I personally get rather tired of the endless speculation proffered up by many that an injunction "could" ban the sale and import of Android phones - whether they be Samsung or HTC - in the United States. Injunctions like that may only be issued by courts as judgments when there is no other adequate remedy at law for the injured party. In patent infringement, injunctions rarely come up unless the party infringing is doing so willfully and repeatedly even when the trial has, or has nearly, come to an end.

HTC isn't stupid - if they take the case on appeal and it becomes clear that the judge isn't sympathetic, they'll settle. Any phone manufactured before the date of the final judgment is considered a past infringement (unless HTC attempts to purposefully "ramp up" production in anticipation of such a ruling - in which case it's a whole different ball game) - all of which can be compensated through monetary damages.
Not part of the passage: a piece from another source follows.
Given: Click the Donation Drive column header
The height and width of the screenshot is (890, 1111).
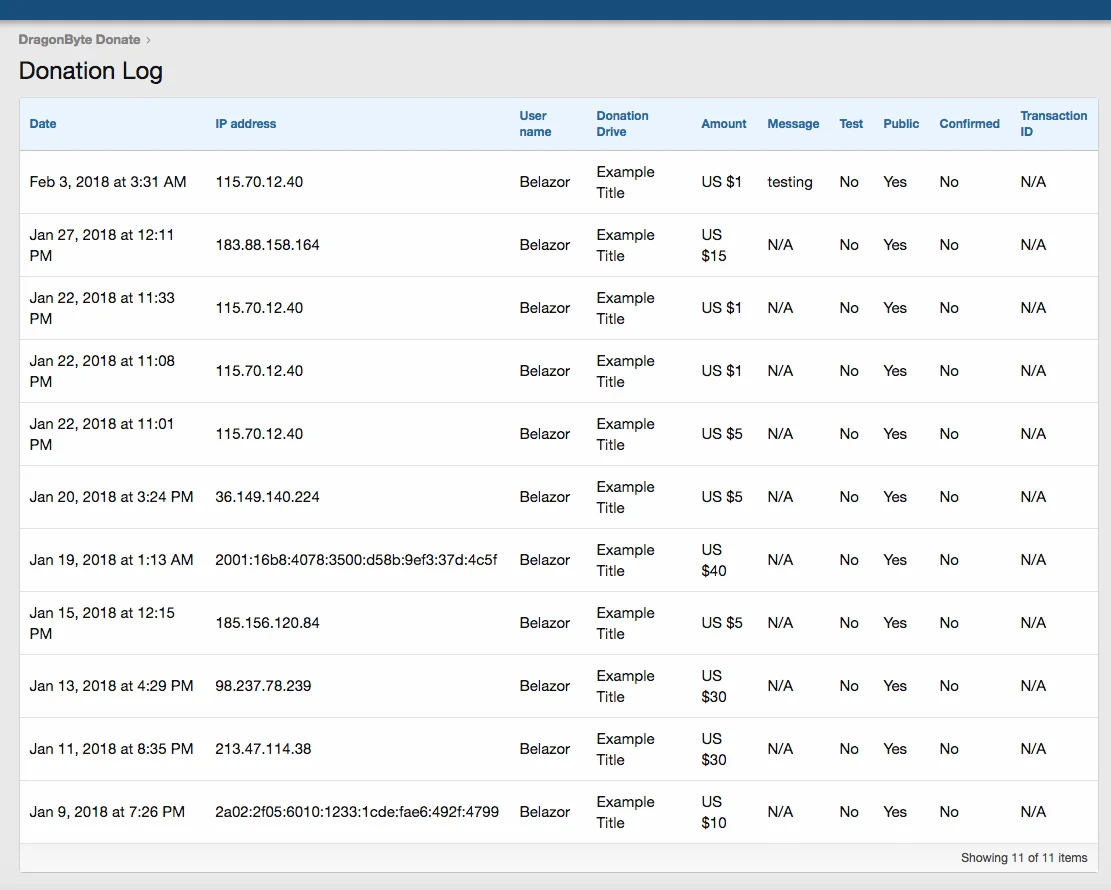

Future infringement would be barred by an order enjoining HTC from committing such acts, but there would be no "import ban." It just doesn't happen, not in a case where the merits of the infringement arguments are very clearly at issue.

Worst case scenario, HTC is forced to kiss and make up with Apple, write a fat check, and sign a royalty agreement.

Royalties?! Gasp!

HTC already pays Android royalties to Microsoft - and they don't seem to be cutting into the company's record-setting profits too much. Another royalty agreement wouldn't be a welcome addition to HTC's balance sheets, but something tells me it wouldn't be the end of Android, either. Companies license software and technology all the time, a royalty agreement isn't a death knell - it's part of business.

Apple wouldn't demand an amount that could actually hurt HTC's sales - Apple wants HTC to sell all those wonderful Android phones, as every handset sold would just be another couple of bucks under Steve Jobs' mattress.

Alternative Options

HTC does have alternatives up its sleeve. Namely, it could stop infringing on the patents in question. Whether or not this is really possible given the way the Android OS functions, I'm not sure. I haven't looked at the patents in question very closely, and I'm not a patent lawyer or a programmer - I couldn't tell you if HTC would be able to code its way around Apple's intellectual property.

But they seem to think it's a distinct possibility:

"As a leading smartphone innovator for more than a decade, we develop and acquire technology in many areas and strongly believe we have alternative solutions in place for the issues raised by Apple"


That could very well just be puffery - it's impossible to know exactly how confident HTC is in that statement, as it's one that is more than anything else meant to scare Apple and downplay the situation to investors. But who knows, it might be true - HTC could be furiously working away at methods to navigate around Apple's patent-minefield.

See? Not Scary

I hope this has cleared up the situation for some of you, as there's a lot of speculation and hyperbole being bandied about regarding the ITC ruling. While it's true that ITC rulings are rarely overturned, it's equally true that there's no reason for Android fans, developers, and hat-wearing enthusiasts to worry about it in the short term.

Even out on the horizon, a ruling in Apple's favor wouldn't spell doom for Android or HTC. Sure, it'd be a financial impediment - but in all likelihood a minor one given Android's explosive growth and ever-increasing list of OEM partners.